A prevalência de depressão, ansiedade e estresse foi semelhante entre homens e mulheres, apontando, portanto, para a necessidade de um olhar igualitário na investigação desses estados emocionais entre os indivíduos. Esse achado difere do resultado apresentado por Camacho et al.10 em estudo conduzido com universitários latinos residentes nos Estados Unidos.
Deve-se mencionar, ainda, que o presente estudo apresenta algumas limitações quanto ao desenho de estudo do tipo transversal, que não permite estabelecer relações de causa e efeito entre as variáveis, em relação à amostragem não probabilística por conveniência, que pode dificultar a generalização dos resultados para a população.
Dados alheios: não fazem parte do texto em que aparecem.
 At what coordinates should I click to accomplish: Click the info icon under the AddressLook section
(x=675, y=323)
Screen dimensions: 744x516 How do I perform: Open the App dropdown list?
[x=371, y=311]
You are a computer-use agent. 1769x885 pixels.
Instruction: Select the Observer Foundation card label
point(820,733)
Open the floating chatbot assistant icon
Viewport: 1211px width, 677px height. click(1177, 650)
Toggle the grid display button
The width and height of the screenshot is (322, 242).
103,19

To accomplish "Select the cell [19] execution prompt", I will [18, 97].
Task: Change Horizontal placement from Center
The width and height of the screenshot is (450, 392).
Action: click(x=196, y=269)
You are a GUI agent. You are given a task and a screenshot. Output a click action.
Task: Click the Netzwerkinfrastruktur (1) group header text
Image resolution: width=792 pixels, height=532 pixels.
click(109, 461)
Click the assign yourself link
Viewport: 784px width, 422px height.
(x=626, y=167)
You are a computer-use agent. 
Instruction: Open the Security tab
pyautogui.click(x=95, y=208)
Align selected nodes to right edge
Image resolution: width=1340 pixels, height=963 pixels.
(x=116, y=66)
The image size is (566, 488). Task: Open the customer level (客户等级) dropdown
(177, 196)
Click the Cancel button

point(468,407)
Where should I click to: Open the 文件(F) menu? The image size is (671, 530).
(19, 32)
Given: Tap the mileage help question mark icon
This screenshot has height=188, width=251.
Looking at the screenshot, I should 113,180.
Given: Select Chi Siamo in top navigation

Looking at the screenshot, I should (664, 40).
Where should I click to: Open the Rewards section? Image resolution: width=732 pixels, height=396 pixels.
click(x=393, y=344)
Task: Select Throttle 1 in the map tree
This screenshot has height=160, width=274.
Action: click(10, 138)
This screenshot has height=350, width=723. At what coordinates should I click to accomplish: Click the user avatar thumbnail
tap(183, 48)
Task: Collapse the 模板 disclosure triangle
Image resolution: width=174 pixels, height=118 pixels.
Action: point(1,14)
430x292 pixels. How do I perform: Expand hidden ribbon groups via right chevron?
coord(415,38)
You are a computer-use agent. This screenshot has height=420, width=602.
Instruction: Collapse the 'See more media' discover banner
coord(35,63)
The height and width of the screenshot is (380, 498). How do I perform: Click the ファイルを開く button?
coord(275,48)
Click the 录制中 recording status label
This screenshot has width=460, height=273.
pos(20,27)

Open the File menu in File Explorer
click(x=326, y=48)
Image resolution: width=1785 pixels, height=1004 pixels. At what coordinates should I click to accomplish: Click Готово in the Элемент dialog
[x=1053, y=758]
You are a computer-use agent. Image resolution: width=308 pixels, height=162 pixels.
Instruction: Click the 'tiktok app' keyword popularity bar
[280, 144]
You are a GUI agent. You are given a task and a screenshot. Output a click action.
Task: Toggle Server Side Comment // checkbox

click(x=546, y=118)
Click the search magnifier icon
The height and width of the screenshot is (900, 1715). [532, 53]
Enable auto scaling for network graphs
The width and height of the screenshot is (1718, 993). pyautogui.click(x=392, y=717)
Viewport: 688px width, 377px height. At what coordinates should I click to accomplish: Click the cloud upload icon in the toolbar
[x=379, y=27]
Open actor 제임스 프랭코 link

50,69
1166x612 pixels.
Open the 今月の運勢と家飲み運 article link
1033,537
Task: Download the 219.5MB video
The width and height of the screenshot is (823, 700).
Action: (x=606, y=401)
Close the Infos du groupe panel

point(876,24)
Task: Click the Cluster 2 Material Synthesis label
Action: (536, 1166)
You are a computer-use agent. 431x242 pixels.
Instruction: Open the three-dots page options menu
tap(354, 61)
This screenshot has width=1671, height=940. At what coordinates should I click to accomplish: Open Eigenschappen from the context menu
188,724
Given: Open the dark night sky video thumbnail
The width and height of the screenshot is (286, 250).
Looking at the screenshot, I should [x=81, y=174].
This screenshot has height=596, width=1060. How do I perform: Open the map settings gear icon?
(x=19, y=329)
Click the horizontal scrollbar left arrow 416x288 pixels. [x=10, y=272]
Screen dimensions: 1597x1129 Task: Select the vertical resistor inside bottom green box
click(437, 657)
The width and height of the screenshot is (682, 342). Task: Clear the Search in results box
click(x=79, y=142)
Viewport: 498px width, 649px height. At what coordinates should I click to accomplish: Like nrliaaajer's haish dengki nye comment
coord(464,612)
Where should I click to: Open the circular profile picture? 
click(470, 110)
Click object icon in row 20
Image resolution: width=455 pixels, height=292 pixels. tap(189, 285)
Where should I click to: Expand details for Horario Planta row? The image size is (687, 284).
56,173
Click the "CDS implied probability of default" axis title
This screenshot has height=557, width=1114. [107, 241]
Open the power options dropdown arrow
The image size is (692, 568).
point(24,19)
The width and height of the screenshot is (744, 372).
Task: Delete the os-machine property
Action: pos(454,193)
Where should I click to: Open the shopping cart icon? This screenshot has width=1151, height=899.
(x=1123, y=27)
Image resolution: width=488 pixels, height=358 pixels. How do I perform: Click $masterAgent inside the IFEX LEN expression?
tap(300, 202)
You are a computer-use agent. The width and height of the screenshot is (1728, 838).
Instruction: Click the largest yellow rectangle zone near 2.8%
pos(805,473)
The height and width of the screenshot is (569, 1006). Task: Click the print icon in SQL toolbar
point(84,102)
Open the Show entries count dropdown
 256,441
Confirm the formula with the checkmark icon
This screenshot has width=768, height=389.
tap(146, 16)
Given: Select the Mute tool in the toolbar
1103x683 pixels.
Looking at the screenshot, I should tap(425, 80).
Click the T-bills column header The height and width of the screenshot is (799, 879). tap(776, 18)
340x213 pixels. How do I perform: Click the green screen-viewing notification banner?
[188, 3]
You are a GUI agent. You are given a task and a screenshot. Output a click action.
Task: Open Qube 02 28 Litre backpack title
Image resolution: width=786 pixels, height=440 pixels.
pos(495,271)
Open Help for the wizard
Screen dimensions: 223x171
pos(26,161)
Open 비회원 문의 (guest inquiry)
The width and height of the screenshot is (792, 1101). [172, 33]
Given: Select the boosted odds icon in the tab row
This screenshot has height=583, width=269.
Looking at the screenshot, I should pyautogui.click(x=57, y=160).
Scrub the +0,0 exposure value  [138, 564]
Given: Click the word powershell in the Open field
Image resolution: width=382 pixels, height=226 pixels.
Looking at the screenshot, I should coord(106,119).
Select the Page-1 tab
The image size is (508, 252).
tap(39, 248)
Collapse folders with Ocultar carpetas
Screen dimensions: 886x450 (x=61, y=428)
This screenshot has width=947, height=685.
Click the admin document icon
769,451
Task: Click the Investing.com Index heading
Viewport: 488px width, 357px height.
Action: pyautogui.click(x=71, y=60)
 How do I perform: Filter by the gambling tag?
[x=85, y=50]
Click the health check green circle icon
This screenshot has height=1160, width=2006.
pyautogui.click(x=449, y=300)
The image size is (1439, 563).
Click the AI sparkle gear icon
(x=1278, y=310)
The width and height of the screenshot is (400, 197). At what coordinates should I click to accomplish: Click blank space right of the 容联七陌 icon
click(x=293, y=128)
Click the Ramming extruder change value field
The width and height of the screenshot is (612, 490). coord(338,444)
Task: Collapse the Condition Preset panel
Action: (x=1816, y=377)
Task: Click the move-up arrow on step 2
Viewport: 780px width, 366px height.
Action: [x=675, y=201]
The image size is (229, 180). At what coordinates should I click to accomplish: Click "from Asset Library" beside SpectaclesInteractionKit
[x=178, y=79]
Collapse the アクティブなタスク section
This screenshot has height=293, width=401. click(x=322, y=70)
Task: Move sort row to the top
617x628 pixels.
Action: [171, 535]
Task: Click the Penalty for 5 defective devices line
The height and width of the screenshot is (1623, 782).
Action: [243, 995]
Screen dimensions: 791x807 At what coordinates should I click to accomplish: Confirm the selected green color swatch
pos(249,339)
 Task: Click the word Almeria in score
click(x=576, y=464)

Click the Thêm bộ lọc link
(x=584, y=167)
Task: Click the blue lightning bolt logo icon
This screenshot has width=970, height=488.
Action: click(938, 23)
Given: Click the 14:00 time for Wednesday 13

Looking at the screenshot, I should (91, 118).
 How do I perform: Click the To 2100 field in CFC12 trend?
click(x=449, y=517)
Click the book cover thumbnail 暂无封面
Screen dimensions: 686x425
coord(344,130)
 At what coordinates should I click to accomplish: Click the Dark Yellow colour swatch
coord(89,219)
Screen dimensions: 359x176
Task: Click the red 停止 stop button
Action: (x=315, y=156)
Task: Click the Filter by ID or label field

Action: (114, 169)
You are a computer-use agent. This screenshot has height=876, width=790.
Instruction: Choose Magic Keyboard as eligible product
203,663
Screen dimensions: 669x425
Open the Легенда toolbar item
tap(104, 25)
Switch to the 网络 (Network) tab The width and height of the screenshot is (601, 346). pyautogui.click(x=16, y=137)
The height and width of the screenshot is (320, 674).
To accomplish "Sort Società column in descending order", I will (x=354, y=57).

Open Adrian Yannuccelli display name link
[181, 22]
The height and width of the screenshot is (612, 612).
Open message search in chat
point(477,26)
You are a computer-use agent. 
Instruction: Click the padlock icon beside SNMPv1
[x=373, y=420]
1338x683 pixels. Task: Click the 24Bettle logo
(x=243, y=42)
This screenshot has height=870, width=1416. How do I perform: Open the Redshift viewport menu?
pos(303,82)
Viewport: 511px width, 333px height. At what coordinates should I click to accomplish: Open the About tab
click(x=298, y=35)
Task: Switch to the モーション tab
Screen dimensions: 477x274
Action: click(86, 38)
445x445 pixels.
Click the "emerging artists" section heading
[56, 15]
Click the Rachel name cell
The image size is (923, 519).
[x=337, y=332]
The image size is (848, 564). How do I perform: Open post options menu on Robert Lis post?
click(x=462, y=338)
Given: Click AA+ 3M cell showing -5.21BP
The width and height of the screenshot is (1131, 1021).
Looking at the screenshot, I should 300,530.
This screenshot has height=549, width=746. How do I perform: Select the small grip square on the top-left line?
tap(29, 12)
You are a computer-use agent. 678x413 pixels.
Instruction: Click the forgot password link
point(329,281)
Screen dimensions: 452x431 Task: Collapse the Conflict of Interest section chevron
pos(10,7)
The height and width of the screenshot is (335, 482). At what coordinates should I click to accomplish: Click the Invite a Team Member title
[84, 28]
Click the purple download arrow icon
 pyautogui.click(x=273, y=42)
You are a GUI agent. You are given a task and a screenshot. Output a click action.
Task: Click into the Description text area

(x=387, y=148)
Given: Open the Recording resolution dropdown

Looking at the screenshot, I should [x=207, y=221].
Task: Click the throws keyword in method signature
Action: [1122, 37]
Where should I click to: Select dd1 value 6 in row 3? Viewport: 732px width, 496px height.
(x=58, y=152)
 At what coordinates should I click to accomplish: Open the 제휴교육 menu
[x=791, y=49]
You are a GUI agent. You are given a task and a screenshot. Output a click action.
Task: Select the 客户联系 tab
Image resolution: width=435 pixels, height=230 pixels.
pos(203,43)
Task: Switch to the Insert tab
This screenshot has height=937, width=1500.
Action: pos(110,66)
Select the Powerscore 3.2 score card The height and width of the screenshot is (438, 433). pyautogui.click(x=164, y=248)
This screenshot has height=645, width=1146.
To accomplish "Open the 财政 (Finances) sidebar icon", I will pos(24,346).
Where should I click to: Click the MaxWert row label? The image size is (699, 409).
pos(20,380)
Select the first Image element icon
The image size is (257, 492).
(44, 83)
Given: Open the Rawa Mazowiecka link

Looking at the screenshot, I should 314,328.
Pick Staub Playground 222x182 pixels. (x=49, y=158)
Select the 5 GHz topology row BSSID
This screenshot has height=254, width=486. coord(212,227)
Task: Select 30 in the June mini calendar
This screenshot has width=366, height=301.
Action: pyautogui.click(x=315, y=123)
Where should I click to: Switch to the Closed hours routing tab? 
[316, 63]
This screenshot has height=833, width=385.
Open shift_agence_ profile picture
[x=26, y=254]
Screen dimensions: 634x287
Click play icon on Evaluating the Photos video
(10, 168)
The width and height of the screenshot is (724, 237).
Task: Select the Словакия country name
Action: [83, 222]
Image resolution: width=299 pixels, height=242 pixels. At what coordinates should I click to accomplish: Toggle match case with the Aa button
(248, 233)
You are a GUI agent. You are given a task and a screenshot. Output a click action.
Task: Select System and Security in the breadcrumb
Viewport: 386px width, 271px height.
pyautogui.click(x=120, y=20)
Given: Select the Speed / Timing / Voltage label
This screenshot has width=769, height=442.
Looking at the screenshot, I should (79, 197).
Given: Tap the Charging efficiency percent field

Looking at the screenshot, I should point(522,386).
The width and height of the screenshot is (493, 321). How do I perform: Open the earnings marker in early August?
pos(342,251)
No entanto, com o intuito de amenizar essas limitações, utilizamos uma amostra alargada para sustentar a representatividade de nossos resultados. Vale destacar que este é um estudo de rastreamento que não visa apontar um diagnóstico único e decisivo dos estágios de depressão, ansiedade e estresse, e sim alertar sobre as prevalências dessas condições na amostra de estudantes universitários. Assim, acredita-se que os resultados obtidos neste estudo podem representar um avanço na investigação da afetividade negativa entre estudantes universitários, uma vez que a DASS-21 foi aplicada em estudantes de diferentes áreas do conhecimento, fato que tem sido pouco considerado na literatura atual e pode contribuir para alertar as instituições de ensino em relação a seus estudantes e auxiliar na elaboração de estratégias visando à prevenção e à manutenção da saúde mental desses indivíduos.
O modelo refinado da DASS-21 apresentou adequada validade, confiabilidade e invariância fatorial entre amostras independentes e segundo sexo para a amostra de estudantes universitários. Apesar da alta prevalência de indivíduos com escores normais de depressão, ansiedade e estresse, verificou-se a existência de indivíduos acometidos por essas condições. Não houve diferença significativa entre as prevalências das afetividades negativas segundo sexo, o que evidencia a importância e a necessidade de um olhar igualitário na investigação desses estados emocionais nesses indivíduos.